A last bit of info: people before you have created word embeddings models using very large collection of textula data (this is a methodology which is not free from some ethical concerns on what these large models do actually "learn" and how they keep promoting existing societal bias)

**How do we load existing models**

Gensim comes with a bunch of models already available. This is a list of available models:
- 'fasttext-wiki-news-subwords-300': FastText (Facebook Inc.) embeddings; 300 dimesions vectors; Wikipedia 2017, UMBC webbase corpus and statmt.org news dataset (16B tokens) - English.
- 'conceptnet-numberbatch-17-06-300': 
- 'word2vec-ruscorpora-300': trained on full Russian National Corpus (about 250M words). The model contains 185K words. dimension - 300 window_size - 10
- 'word2vec-google-news-300': Pre-trained vectors trained on a part of the Google News dataset (about 100 billion words). The model contains 300-dimensional vectors for 3 million words and phrases. - English
- 'glove-wiki-gigaword-50': Pre-trained vectors based on Wikipedia 2014 + Gigaword, 5.6B tokens, 400K vocab, uncased (https://nlp.stanford.edu/projects/glove/). dimension - 50 - English
- 'glove-wiki-gigaword-100': Pre-trained vectors based on Wikipedia 2014 + Gigaword, 5.6B tokens, 400K vocab, uncased (https://nlp.stanford.edu/projects/glove/). dimension - 100 - English
- 'glove-wiki-gigaword-200': Pre-trained vectors based on Wikipedia 2014 + Gigaword, 5.6B tokens, 400K vocab, uncased (https://nlp.stanford.edu/projects/glove/). dimension - 200 - English
- 'glove-wiki-gigaword-300': Pre-trained vectors based on Wikipedia 2014 + Gigaword, 5.6B tokens, 400K vocab, uncased (https://nlp.stanford.edu/projects/glove/). dimension - 300 - English
- 'glove-twitter-25': Twitter (2B tweets, 27B tokens, 1.2M vocab, uncased) dimension 25; English
- 'glove-twitter-50': Twitter (2B tweets, 27B tokens, 1.2M vocab, uncased) dimension 50; English
- 'glove-twitter-100': Twitter (2B tweets, 27B tokens, 1.2M vocab, uncased) dimension 100; English
- 'glove-twitter-200': Twitter (2B tweets, 27B tokens, 1.2M vocab, uncased) dimension 200; English

In [None]:
import gensim.downloader
print(list(gensim.downloader.info()['models'].keys()))

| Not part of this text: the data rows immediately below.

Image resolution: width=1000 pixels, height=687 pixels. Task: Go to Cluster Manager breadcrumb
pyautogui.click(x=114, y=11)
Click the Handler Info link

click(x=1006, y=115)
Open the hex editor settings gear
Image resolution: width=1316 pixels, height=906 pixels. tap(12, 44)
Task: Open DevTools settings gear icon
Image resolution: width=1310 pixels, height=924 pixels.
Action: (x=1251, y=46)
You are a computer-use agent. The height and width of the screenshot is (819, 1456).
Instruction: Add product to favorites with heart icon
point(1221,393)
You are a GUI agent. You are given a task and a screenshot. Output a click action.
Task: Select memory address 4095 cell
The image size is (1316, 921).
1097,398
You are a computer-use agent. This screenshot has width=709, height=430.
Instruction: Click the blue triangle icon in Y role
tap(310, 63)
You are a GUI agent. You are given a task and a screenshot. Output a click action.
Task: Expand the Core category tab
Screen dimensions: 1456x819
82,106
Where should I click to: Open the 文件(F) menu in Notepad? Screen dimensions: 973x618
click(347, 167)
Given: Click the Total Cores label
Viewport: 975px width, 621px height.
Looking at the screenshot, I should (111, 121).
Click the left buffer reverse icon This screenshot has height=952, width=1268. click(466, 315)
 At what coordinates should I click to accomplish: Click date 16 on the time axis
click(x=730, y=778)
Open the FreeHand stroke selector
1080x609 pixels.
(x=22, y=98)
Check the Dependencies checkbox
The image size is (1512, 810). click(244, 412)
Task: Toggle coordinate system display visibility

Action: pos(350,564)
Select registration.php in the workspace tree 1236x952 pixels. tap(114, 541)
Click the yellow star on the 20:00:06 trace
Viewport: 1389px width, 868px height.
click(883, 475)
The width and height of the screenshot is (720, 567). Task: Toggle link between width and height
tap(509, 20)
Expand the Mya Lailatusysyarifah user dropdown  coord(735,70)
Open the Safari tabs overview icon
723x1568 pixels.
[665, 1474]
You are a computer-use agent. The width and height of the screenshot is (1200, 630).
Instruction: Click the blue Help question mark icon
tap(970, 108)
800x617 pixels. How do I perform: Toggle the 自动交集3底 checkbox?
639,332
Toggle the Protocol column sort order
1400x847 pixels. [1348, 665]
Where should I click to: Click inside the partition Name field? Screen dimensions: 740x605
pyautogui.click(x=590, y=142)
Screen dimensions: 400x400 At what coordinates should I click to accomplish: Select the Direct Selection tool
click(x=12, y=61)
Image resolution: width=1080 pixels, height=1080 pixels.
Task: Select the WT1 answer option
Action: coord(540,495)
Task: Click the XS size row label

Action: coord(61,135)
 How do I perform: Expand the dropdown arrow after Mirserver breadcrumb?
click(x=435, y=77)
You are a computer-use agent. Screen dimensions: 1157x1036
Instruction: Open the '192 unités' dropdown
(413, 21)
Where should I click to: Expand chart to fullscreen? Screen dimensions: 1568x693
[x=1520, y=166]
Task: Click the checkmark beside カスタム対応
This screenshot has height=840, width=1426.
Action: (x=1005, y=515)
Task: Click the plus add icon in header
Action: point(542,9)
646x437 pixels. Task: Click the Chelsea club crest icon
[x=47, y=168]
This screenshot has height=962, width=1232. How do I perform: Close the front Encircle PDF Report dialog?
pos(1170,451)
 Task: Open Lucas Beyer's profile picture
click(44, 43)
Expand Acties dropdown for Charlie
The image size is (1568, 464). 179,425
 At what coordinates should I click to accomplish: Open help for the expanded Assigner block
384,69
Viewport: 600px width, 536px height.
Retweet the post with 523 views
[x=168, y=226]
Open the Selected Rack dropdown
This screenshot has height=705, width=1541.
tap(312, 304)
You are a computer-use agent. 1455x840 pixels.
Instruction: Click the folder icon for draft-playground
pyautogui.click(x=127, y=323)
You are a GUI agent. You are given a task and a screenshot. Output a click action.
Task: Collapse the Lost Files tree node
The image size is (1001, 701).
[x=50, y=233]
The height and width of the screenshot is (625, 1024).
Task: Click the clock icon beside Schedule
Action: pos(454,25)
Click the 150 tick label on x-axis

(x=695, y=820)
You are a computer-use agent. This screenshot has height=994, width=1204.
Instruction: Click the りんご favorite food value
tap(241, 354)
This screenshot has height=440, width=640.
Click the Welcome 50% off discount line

If this command raise an error, try to do the following:
- go to https://github.com/RaRe-Technologies/gensim-data
- click on 'code' and download as zip
- put the zipped file in your home directory and unzip it
- copy the info in this file (https://github.com/RaRe-Technologies/gensim-data/blob/master/list.json) and save it into a file called `information.json` in the same folder
- run the command

If you are on a Mac and you get an error of the kind "urlopen error [SSL: CERTIFICATE_VERIFY_FAILED] ", go to Finder--> Application--> Python --> and double clik on the file "Install Certificates.command"

In [None]:
import gensim.downloader as api # import the downloader and allow us to download and use them
# load the target model
glove_vectors = api.load("glove-twitter-25")  # load glove vectors

Now you can do the same things we have done with the madonna.model using an existing models.

In [None]:
# retrieving 5 words that are similar to 'prayer' (according to our dataset!)
word = 'prayer'
top5_sim = glove_vectors.most_similar(positive = word, topn = 5)
print(top5_sim)

In [None]:
similar = glove_vectors.similarity(word, 'home')
print(similar)

In [None]:
# similarity of 2 sentences
sentence_1 = 'Look around everywhere you turn is heartache'.lower().split()
sentence_2 = 'Gonna give you all my love, boy'.lower().split()

sentence_similar = glove_vectors.wmdistance(sentence_1, sentence_2)
print(sentence_similar)

In [None]:
# analogies
analogies = glove_vectors.most_similar_cosmul(positive=['love', 'prayer'], negative=['virgin'])
most_similar_key, similarity = analogies[0]  # look at the first match
print(most_similar_key, similarity)

In [None]:
X= glove_vectors[glove_vectors.index_to_key] 
df=pd.DataFrame(X)
df.shape
df.head()